Open Access This article is licensed under a Creative Commons Attribution 4.0 International License, which permits use, sharing, adaptation, distribution and reproduction in any medium or format, as long as you give appropriate credit to the original author(s) and the source, provide a link to the Creative Commons licence, and indicate if changes were made. The images or other third party material in this article are included in the article's Creative Commons licence, unless indicated otherwise in a credit line to the material. If material is not included in the article's Creative Commons licence and your intended use is not permitted by statutory regulation or exceeds the permitted use, you will need to obtain permission directly from the copyright holder. To view a copy of this licence, visit http://creativecommons.org/licenses/by/4.0/.

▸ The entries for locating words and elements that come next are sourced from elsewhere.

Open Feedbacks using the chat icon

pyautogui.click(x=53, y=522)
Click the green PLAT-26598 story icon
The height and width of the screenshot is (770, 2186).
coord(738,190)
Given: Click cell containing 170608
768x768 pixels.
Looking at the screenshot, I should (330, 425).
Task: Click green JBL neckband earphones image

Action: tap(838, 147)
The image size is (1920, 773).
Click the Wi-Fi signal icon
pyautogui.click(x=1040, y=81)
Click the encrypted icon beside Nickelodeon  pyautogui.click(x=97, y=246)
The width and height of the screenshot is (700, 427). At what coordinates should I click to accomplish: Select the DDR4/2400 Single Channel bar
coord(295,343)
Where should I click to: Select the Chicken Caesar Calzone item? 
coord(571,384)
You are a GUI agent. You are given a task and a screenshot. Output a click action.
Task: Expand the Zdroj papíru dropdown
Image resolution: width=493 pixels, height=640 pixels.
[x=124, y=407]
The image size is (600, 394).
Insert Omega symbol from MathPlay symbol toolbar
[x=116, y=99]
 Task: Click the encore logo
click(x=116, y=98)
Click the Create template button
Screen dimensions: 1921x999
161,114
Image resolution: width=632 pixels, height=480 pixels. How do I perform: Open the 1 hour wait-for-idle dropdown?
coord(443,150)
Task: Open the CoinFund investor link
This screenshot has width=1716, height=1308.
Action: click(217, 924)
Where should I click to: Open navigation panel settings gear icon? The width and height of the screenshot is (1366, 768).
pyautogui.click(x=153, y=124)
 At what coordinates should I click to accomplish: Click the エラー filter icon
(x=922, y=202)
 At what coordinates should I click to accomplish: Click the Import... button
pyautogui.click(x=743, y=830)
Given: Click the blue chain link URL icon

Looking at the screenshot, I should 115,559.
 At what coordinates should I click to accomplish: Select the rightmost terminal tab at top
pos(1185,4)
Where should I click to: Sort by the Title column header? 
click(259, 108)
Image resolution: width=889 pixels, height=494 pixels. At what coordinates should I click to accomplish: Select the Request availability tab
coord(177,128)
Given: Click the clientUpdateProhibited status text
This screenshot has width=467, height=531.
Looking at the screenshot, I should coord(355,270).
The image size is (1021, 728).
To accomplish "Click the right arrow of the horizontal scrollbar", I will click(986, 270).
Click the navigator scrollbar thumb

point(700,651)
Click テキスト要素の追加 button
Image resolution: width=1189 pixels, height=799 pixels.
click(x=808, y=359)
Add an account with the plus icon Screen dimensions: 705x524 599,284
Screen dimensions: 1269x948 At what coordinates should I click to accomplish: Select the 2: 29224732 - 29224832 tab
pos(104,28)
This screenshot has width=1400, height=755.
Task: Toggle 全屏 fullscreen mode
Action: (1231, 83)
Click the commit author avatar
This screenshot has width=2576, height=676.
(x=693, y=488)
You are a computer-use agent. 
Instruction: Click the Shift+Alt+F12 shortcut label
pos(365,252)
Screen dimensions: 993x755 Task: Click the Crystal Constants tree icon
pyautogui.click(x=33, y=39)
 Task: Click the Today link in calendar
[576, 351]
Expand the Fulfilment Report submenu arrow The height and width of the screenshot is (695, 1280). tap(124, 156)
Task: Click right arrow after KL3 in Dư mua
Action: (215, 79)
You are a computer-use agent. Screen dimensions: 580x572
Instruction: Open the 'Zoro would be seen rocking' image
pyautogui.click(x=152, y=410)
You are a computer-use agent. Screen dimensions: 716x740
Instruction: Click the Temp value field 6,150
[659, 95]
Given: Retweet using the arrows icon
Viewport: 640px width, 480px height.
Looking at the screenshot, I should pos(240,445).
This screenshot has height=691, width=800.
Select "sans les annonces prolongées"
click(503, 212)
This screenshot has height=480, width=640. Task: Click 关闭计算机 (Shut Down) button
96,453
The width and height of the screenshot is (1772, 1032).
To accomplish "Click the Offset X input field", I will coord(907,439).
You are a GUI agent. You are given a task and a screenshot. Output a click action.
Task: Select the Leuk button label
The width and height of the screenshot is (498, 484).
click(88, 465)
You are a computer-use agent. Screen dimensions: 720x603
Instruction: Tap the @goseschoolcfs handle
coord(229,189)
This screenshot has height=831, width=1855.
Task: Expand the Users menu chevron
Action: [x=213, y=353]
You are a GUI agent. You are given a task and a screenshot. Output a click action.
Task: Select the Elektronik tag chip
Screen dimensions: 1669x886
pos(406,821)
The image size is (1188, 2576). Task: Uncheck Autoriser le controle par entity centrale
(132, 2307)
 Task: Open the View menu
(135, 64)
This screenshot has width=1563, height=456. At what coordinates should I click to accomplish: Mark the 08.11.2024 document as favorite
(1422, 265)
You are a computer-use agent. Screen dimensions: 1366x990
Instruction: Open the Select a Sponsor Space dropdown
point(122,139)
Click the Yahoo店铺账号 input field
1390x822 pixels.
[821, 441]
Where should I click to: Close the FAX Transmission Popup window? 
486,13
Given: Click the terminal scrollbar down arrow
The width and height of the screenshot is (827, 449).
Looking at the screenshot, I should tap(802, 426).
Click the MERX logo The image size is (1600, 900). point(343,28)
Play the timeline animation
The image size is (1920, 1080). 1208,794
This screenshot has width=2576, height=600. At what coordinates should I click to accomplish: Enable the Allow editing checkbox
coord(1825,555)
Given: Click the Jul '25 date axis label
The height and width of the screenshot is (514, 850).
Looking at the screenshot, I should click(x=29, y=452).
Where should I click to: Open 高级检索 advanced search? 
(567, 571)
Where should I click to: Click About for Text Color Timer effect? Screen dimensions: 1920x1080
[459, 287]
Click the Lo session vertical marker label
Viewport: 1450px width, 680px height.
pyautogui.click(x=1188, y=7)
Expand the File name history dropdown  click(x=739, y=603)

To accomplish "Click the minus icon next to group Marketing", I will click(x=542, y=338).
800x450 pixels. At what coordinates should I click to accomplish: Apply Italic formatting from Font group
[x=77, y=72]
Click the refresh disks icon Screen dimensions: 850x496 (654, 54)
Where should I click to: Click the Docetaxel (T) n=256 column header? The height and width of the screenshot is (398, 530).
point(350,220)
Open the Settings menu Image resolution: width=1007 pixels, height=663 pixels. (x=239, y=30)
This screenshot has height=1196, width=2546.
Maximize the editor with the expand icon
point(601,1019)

Cooperation may reduce the profit of the domestic firm if it attracts FDI. We explain below why cooperation occurs even if it reduces the profit of the domestic firm by attracting FDI.
Since the FDI decision is sunk at the time of cooperation, we believe that it is more natural to not put the weight \(\alpha\) on F. The results will not change even if one puts the weight \(\alpha\) on the overall net profit inclusive of F.